STATED PROBLEM >> Could you copy out, character for character, the records between the lines holding "Положение (460, 1384)" and "Влюбленная пара выпала", inclusive?

THE INPUT >>
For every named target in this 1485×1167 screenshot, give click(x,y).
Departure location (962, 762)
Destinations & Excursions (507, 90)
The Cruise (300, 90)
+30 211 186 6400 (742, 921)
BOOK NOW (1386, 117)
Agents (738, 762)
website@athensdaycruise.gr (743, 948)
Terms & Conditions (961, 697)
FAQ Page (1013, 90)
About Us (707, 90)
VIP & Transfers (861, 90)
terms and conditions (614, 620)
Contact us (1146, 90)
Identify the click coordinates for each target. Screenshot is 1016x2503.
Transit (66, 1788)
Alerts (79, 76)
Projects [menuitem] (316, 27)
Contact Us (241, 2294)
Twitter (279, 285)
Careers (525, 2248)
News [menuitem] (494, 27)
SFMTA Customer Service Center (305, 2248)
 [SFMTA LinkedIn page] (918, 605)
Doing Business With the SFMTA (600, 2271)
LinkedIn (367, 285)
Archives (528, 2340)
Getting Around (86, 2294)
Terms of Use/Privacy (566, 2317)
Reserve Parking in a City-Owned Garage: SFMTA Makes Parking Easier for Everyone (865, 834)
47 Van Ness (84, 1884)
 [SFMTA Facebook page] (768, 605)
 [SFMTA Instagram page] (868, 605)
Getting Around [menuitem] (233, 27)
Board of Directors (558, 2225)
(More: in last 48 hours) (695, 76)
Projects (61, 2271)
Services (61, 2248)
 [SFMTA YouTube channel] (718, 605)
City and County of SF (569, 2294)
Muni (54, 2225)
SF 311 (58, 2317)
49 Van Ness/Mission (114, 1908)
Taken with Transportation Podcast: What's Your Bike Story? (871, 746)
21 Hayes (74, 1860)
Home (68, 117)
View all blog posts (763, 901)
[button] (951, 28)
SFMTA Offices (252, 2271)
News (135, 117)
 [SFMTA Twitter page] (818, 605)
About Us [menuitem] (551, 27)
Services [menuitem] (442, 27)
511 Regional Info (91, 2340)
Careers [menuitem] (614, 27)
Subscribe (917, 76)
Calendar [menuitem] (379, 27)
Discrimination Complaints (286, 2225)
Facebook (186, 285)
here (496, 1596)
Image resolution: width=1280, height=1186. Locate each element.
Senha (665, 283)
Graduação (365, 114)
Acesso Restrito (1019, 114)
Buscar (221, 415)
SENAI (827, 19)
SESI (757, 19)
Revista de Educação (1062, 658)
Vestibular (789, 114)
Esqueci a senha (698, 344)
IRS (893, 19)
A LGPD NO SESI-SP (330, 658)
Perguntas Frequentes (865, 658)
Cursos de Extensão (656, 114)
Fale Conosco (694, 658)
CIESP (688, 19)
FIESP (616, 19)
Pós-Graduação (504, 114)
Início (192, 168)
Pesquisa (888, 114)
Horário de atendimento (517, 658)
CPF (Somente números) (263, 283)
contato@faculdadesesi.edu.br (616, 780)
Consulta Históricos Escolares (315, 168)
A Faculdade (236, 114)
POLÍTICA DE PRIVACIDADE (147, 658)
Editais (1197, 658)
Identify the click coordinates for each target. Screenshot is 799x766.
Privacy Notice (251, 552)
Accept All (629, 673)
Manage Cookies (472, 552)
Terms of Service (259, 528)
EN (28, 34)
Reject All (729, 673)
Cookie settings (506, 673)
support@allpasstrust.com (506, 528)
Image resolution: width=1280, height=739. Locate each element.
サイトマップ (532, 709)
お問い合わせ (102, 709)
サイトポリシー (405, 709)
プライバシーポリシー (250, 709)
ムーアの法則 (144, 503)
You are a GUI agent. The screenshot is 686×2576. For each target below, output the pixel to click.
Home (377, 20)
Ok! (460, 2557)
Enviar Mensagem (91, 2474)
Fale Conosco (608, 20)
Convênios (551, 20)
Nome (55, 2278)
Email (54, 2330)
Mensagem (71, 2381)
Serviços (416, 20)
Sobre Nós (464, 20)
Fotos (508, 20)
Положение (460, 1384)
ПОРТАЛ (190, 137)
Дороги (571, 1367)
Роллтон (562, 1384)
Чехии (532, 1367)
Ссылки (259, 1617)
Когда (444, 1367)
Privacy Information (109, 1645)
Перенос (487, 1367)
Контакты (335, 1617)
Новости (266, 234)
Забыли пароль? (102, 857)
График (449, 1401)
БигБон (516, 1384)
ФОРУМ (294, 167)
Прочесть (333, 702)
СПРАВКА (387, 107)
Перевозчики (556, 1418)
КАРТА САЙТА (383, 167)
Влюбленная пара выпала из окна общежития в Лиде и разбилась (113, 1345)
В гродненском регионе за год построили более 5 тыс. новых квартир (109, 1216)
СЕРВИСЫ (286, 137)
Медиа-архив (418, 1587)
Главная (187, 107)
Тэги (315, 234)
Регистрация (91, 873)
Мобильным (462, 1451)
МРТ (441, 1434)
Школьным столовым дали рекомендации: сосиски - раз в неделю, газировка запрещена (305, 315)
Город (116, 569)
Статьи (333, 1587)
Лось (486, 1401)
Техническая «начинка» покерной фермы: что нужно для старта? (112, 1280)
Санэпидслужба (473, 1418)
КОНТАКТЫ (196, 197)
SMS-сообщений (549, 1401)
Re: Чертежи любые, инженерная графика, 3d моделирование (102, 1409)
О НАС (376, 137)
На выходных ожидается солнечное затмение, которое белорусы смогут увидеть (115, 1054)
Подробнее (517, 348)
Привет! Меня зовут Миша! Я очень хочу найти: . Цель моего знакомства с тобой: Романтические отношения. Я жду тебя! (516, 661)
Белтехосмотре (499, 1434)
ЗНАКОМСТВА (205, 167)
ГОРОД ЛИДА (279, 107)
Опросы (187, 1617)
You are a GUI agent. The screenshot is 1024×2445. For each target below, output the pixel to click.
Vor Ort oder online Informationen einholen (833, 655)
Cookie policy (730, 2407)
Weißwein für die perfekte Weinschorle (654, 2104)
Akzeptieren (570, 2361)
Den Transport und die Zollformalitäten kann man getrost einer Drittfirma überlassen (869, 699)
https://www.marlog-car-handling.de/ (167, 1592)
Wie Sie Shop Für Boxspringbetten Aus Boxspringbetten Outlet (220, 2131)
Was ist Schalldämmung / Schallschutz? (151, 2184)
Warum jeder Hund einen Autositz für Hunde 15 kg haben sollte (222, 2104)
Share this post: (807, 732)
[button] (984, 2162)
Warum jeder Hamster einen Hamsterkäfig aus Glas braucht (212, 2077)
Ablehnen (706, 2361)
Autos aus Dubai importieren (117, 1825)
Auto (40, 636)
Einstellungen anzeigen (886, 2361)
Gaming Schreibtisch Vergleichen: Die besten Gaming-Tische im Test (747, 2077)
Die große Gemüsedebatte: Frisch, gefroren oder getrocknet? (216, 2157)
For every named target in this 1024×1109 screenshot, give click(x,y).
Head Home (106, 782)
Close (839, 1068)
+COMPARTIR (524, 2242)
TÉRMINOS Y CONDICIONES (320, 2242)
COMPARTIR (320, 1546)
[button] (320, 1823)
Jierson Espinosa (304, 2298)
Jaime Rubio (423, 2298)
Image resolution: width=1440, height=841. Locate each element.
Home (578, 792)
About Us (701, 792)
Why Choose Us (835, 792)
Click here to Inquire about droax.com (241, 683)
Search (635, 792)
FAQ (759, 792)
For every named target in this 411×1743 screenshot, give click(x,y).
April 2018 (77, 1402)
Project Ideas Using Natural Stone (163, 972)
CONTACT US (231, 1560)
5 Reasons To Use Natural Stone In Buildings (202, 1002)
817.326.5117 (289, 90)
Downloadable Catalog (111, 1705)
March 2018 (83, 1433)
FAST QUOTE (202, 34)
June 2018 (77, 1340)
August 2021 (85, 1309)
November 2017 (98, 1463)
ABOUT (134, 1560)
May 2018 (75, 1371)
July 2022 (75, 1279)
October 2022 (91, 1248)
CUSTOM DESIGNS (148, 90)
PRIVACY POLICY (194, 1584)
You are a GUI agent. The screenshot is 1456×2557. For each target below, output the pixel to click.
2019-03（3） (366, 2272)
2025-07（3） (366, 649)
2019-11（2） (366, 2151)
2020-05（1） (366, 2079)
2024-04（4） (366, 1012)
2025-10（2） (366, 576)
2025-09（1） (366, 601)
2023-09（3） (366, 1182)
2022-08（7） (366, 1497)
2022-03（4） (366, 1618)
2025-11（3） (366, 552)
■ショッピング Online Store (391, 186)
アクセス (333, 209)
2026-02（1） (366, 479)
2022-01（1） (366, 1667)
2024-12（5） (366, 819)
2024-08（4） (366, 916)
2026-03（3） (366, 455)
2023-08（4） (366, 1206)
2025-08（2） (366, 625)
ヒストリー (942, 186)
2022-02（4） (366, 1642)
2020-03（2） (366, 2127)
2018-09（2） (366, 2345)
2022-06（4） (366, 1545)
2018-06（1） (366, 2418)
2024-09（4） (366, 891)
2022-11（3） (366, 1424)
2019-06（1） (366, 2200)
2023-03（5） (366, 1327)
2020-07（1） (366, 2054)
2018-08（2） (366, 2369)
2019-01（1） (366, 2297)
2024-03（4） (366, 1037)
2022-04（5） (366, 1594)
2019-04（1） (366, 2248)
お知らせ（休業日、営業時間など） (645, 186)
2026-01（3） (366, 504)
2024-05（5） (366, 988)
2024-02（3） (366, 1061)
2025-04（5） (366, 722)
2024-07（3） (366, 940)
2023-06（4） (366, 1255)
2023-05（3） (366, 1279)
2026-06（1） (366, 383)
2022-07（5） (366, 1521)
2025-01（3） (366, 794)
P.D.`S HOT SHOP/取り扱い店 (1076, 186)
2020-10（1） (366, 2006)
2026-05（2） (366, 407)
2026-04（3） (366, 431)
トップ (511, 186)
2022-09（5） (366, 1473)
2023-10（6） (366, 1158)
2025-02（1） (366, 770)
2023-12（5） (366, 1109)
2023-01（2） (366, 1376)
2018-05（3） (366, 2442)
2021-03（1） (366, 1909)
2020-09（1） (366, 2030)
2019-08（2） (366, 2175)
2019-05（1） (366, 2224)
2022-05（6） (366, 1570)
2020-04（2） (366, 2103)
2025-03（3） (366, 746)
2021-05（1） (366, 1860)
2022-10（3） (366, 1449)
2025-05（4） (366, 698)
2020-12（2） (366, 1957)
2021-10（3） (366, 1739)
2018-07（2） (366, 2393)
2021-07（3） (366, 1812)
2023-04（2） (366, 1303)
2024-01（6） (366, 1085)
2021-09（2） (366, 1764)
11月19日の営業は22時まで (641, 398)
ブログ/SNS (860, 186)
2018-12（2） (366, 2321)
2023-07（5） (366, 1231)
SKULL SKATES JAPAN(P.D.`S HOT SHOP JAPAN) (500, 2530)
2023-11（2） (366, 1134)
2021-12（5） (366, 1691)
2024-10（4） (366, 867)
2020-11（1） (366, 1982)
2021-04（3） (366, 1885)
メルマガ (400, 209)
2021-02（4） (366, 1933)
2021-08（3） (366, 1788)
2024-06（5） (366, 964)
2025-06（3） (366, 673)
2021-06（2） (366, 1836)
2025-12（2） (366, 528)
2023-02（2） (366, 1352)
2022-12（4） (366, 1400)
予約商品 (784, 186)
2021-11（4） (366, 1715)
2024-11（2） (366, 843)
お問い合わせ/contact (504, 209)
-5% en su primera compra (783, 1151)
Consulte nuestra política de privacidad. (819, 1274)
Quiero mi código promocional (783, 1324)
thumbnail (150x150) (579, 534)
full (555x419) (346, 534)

FULL SOLUTION >>
Положение (460, 1384)
ПОРТАЛ (190, 137)
Дороги (571, 1367)
Роллтон (562, 1384)
Чехии (532, 1367)
Ссылки (259, 1617)
Когда (444, 1367)
Privacy Information (109, 1645)
Перенос (487, 1367)
Контакты (335, 1617)
Новости (266, 234)
Забыли пароль? (102, 857)
График (449, 1401)
БигБон (516, 1384)
ФОРУМ (294, 167)
Прочесть (333, 702)
СПРАВКА (387, 107)
Перевозчики (556, 1418)
КАРТА САЙТА (383, 167)
Влюбленная пара выпала из окна общежития в Лиде и разбилась (113, 1345)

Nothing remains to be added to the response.